━━━━━ Passage
But there is something, which actually should not be called something, but human language is not fit for adequately expressing it, which binds all these anarchists, with all their apparent differences and yet with more in common than the rejection of the wielding of and yielding for worldly powers. I propose the classification "transcendental anarchists" and the correspondending "transcendental anarchism". Or transcendental libertarians, for those who would still be afraid of the anarchist label, because in the language of the media "anarchism" is commonly associated with a disorderly collective shoot-out, as in Albania 1997.

Maybe it sounds awkward, maybe it would take time to get used to it so the awkwardness would vanish, and what I like about the classification is the built-in ambiguity. Does not what all anarchists have in common, the rejection of authority unwanted by any human being, transcend the existing order or disorder? Indeed, that is why I propose this seemingly pleonastic classification - maybe it is just another phrase for what Landauer saw as the religious message of anarchism in general - atheists, agnostics and others I cannot think of now can be welcomed under this label as well. I have forgotten to mention the spinozist Dutch anarchists, and those who wanted to be called "humanitarian anarchists" and who certainly had a tendency towards mysticism, like Jan Hof, who did much to popularize the study of nature in the Netherlands. They can be included under the label I propose, for example. In other countries other or comparable tendencies may be found. Anyway,, on the subject of atheism: Dutch Christian anarchists at one point spoke of Bakunin and Kropotkin as bearers of the Spirit of Christ, and I mention the phrase of Sam van den Berg, the Dutch Jewish Christian anarcho-syndicalist, about "the great anarchist of love from Nazareth", and leave the subject of classification with this quotation to think about.


5. The Eckehart connection



Now we got the possibility to classify philosophers, theologians and teaching masters this way, expanding back in time as far as we can, it should be of no relevance who was first with bringing in mediaeval mysticism in the anarchist movement, under its contemporary name. Indeed, quite probably it was Gustav Landauer, who took up the task of translating some homilies and treatises of the then recently rediscovered Meister Eckehart into modern High German. After all, he had already written Skepsis und Mystik, in which he celebrated Eckehart. But I shall grant the English Tolstoyans the benefit of the doubt: they started issuing a series on Christian mystics in the same year Landauer's translation came out, 1903.
━━━━━━━━━━
━━━━━ Information provided
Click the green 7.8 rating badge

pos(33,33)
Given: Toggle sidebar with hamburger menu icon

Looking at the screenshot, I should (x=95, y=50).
━━━━━━━━━━
Actions to take:
A. List every person named in the passage on transcendental anarchism.
B. Retype the part of the passage on transcendental anarchism starting at "5. The Eckehart" and ending at "came out, 1903.".

Answers:
A. Gustav Landauer, Jan Hof, Bakunin, Kropotkin, Sam van den Berg, Meister Eckehart

B.
5. The Eckehart connection



Now we got the possibility to classify philosophers, theologians and teaching masters this way, expanding back in time as far as we can, it should be of no relevance who was first with bringing in mediaeval mysticism in the anarchist movement, under its contemporary name. Indeed, quite probably it was Gustav Landauer, who took up the task of translating some homilies and treatises of the then recently rediscovered Meister Eckehart into modern High German. After all, he had already written Skepsis und Mystik, in which he celebrated Eckehart. But I shall grant the English Tolstoyans the benefit of the doubt: they started issuing a series on Christian mystics in the same year Landauer's translation came out, 1903.